Text passage>
*** Begin section ***

CMS and CMMI could dramatically accelerate the implementation of APMs through the following steps:

1.   Embrace a Bottom-Up Approach to Payment Innovation at CMS

As part of MACRA, Congress created a bottom-up approach that specifically welcomes APMs designed by physicians and other practitioners and that encourages development of APMs and delivery models that are feasible for small physician practices and small hospitals to implement. CMS should embrace the process that Congress has created and commit to quickly implement each of the physician-focused Alternative Payment Models that is recommended by the Physician-Focused Payment Model Technical Advisory Committee.

In addition, there are a number of communities across the country where physicians, hospitals, and other providers are working with patients, employers, health plans, and other purchasers to develop and implement alternative payment models to support high quality, more affordable care. If a group of providers and payers in a state or region have developed or implemented an innovative APM, CMS should agree to implement a similar approach to paying for the care of Medicare beneficiaries in that community so that the providers can have full multi-payer support.

2.   Create the Capacity at CMS and its MACs to Implement Bundled Payments and Other Alternative Payment Models

There is no single alternative payment model that will work for all types of patients and all types of healthcare providers. CMS and its Medicare Administrative Contractors (MACs) should quickly make any changes needed in Medicare claims payment and other administrative systems to support implementation of seven types of alternative payment model structures.

*** End section ***

Problems and tasks>
[A] Answer these questions using the passage on Medicare alternative payment models:
(i) As part of which law did Congress create a bottom-up approach to APMs?
(ii) Which committee recommends the physician-focused Alternative Payment Models that CMS should commit to implement?
(iii) How many types of alternative payment model structures should CMS and its MACs be ready to support?
[B] Repeat everything in the passage on Medicare alternative payment models from "There is no" down to "payment model structures.".
[C] Proceed with the passage on Medicare alternative payment models, picking up after its final sentence.
The lines that follow the passage come from a separate source.

Data section>
*** Begin section ***

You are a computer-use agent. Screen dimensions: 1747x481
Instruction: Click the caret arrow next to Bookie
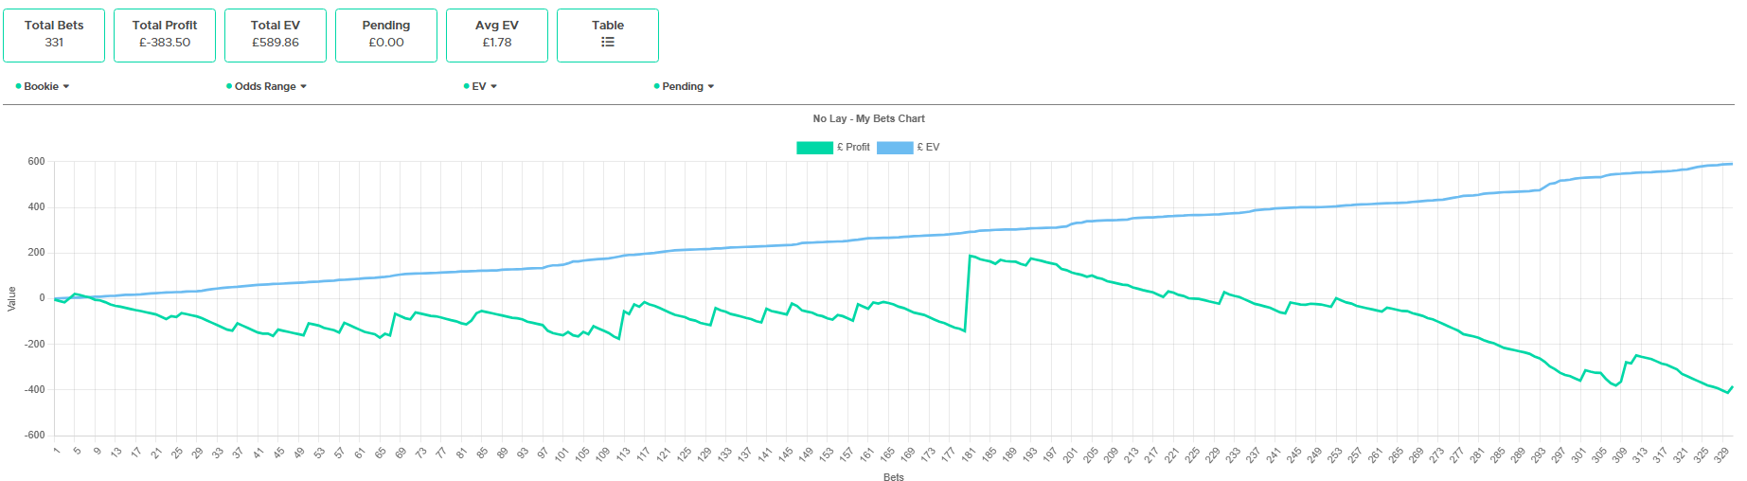point(66,87)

*** End section ***

Answers for this exercise>
[A]
(i) MACRA
(ii) The Physician-Focused Payment Model Technical Advisory Committee
(iii) Seven

[B]
There is no single alternative payment model that will work for all types of patients and all types of healthcare providers. CMS and its Medicare Administrative Contractors (MACs) should quickly make any changes needed in Medicare claims payment and other administrative systems to support implementation of seven types of alternative payment model structures.

[C]
1. Payment for a High-Value Service.
2. Condition-Based Payment for Physician Services.
3. Multi-Physician Bundled Payment.
4. Physician-Facility Procedure Bundle.
5. Warrantied Payment for Physician Services.
6. Episode Payment for a Procedure.
7. Condition-Based Payment.

In addition, CMS should revise the definition of “financial risk” in the MACRA regulations for Advanced APMs to enable design of APMs that small physician practices can feasibly participate in. CMS should also designate any APM that is undergoing testing by the Innovation Center as an “Advanced” APM.

3. Use Limited Scale Testing to Accelerate Innovation

Fully specifying the parameters of an innovative Alternative Payment Model often requires information that can only be obtained from providers who are delivering services in a different way, but providers cannot deliver services in that way without having an alternative payment model to support them. Currently, CMMI will only test a payment model if it projects that the model will reduce Medicare spending. However, since it is impossible to confidently make such a projection without specifying the parameters of the model, CMMI’s current approach means that most innovative models will never be tested.

To address this problem, CMMI needs to create a process for “limited scale testing” of innovative alternative payment models. The following five-step process could be used for this:

1. Selection of pilot sites for limited-scale testing.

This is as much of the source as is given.